7
Дневник генерала
С самого утра работа у тихого музейного хранителя не ладилась, и даже любимое занятие — перекладывание с места на место редких древнегреческих монет — не приносило привычного наслаждения. От вчерашнего благоговейного вечера осталось лишь одно воспоминание и терпкий привкус дешевого чихиря во рту. И хотя Назар Филиппович Корзинкин не относился к числу почитателей Бахуса, но последнее время он очень пристрастился к этому красному недобродившему вину. По правде говоря, он даже на него и не тратился, потому что по воскресеньям его приглашала в гости одна милейшая семейная пара — Акинфий Иванович Катарский и его жена Альбина Леонидовна. Престарелый муж — страстный любитель шахмат — нуждался в постоянном сопернике, а неприхотливый в еде и закусках Назар Филиппович был наилучшим кандидатом на клеточные баталии. К тому же он умел правдоподобно восхищаться всем, что вставало у него перед глазами в богатом особняке отставного действительного статского советника.

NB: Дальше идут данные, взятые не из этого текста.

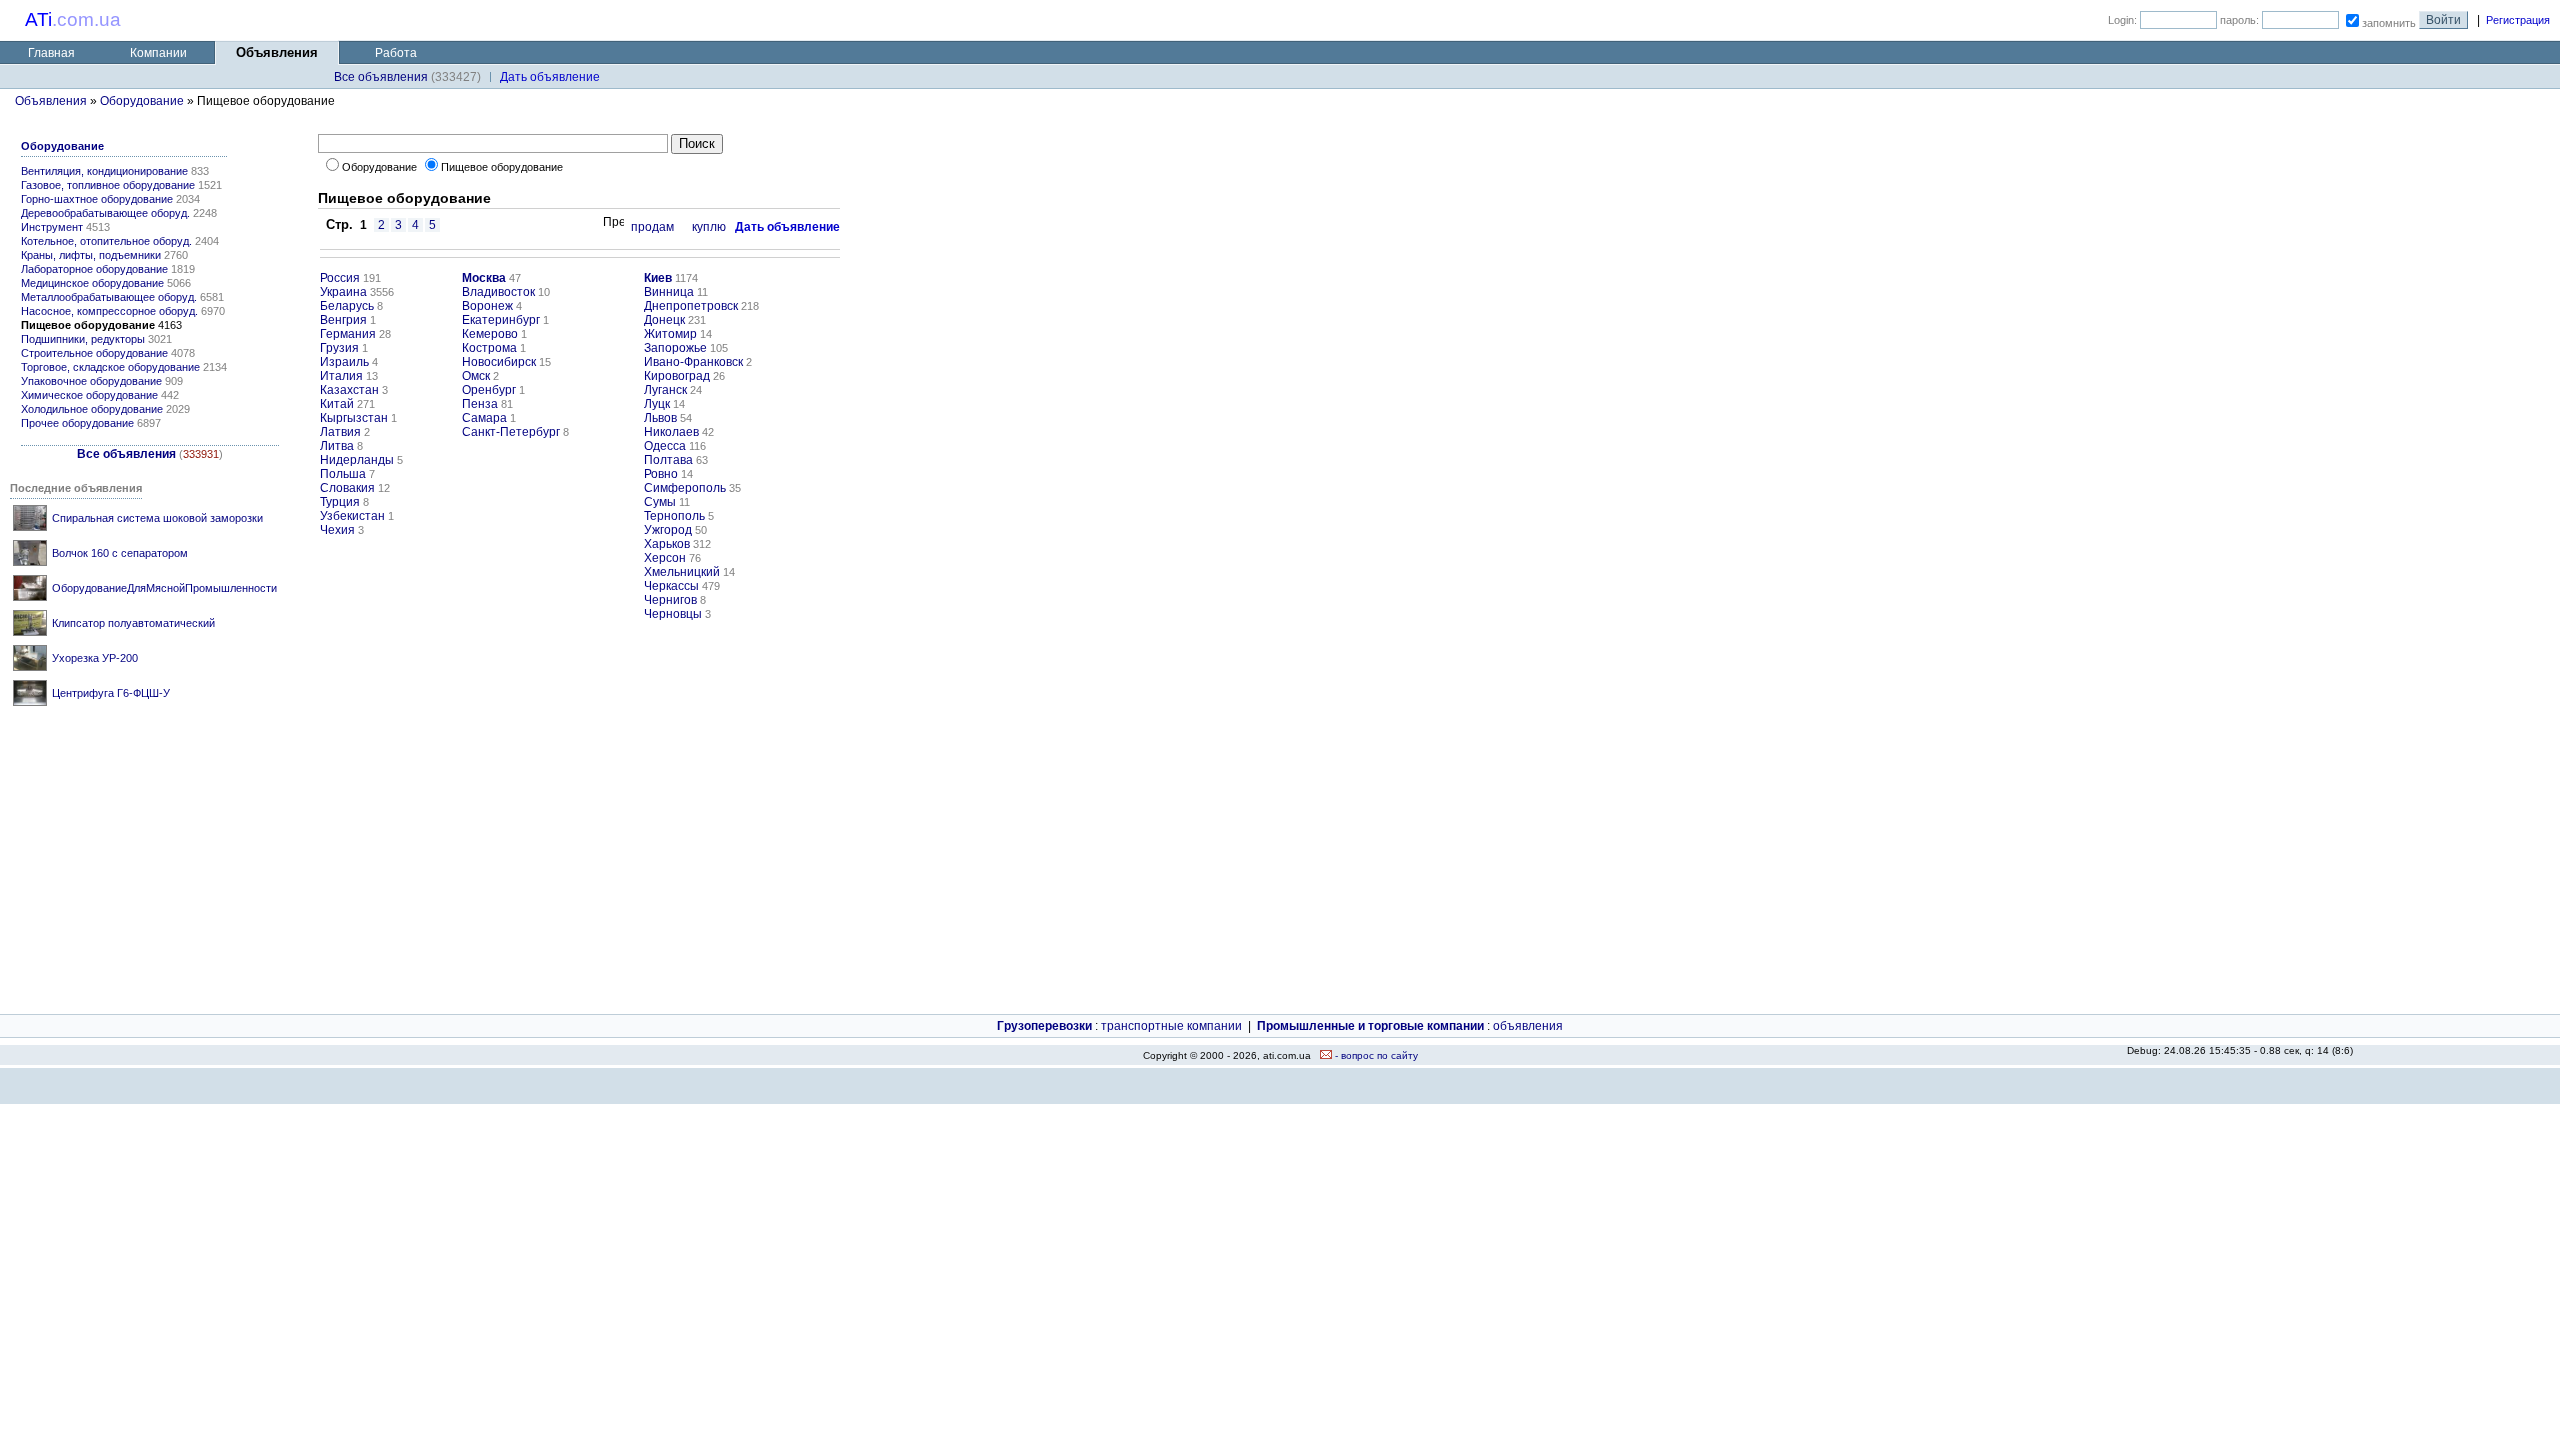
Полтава (668, 460)
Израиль (344, 362)
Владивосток (498, 292)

Щедрая лесть, расточаемая гостем, аршинными волнами разливалась вокруг и с головой накрывала хозяина, повергая Акинфия Ивановича в чувство глубокого умиления и гордости за себя и свой выбор — красавицу жену. В довершение ко всему было у Корзинкина и еще одно бесценное и редкое качество — он всегда старательно проигрывал и очень правдоподобно тому сокрушался.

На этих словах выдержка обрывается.